Ergebnisse Dressur EM Herning / Dänemark 2013: Silber für Helen Langehanenberg im Grand Prix Special

 

Kuriosum: Alle Medaillengewinner verreiten sich

Herning (fn-press). Helen Langehanenberg hat ihre zweite Medaille bei der Europameisterschaft in Herning gewonnen. Mit Damon Hill erzielte die 31-Jährige im Grand Prix Special 84,330 Prozent und damit Silber. Siegerin wurde die britische Olympiasiegerin Charlotte Dujardin mit Valegro (85,699), die Bronzemedaille sicherte sich die Niederländerin Adelinde Cornelissen mit Parzival (81,548). Kristina Sprehe und Desperados beenden den Special auf Platz fünf (79, 345).

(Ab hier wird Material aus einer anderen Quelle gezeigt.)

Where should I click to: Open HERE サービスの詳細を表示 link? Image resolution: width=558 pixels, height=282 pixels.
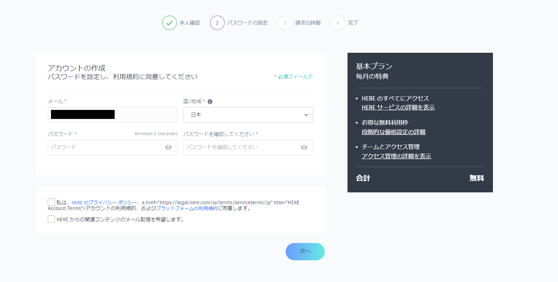[x=398, y=107]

Diese Europameisterschaft wird mit ihrem Spitznamen in die Geschichte eingehen: Die EM des Verreitens. Vier Reiter, darunter alle Medaillengewinner, schlugen auf dem Viereck den falschen Weg ein. Zunächst passierte das Missgeschick Helen Langehanenberg. Die frischgebackene Mannschafts-Europameisterin steuerte den 13-jährigen westfälischen Hengst Damon Hill in beeindruckender Form durch die Lektionen. Auf der Anzeigentafel leuchteten zwischendurch sogar 89 Prozent. Es hagelte Neuen und auch ein paar Zehnen. Doch zum Ende des Grand Prix Special ertönte die Glocke der Richter. Helen Langehanenberg nahm die Zügel in eine Hand, schleuderte ihre Faust in die Luft und gab einige nicht zitierfähige Schimpfworte, wie sie später sagte, von sich. Sie war auf die Diagonale geritten, wie es im Grand Prix verlangt wird, statt an der an der langen Seite zu bleiben, wie es der Special vorsieht – eine Verwechslung, die mit 14 Punkten Abzug, rund einem Prozent, bestraft wird. „Ich war so glücklich, wie toll die Prüfung verlief und so focussiert. Ich habe gar nicht gemerkt, dass ich auf der falschen Spur war, bis es klingelte.“ Ihr anfänglicher Ärger war allerdings schnell verflogen, als die Britin Charlotte Dujardin auf dem niederländischen Wallach Valegro zehn Minuten später dasselbe Schicksal ereilte. Sie zeigte statt der Galopptraversale Zweierwechsel. Wie Helen Langehanenberg setzte sie ihre Prüfung, die wiederum reich an Höhepunkten war, unbeirrt fort. Als sich dann die letzte Starterin Adelinde Cornelissen auf Parzival auch noch verritt, konnte man sich das Lachen kaum noch verkneifen. Der Vierte im Bunde der „Verreiter“ war der Schwede Patrick Kittel.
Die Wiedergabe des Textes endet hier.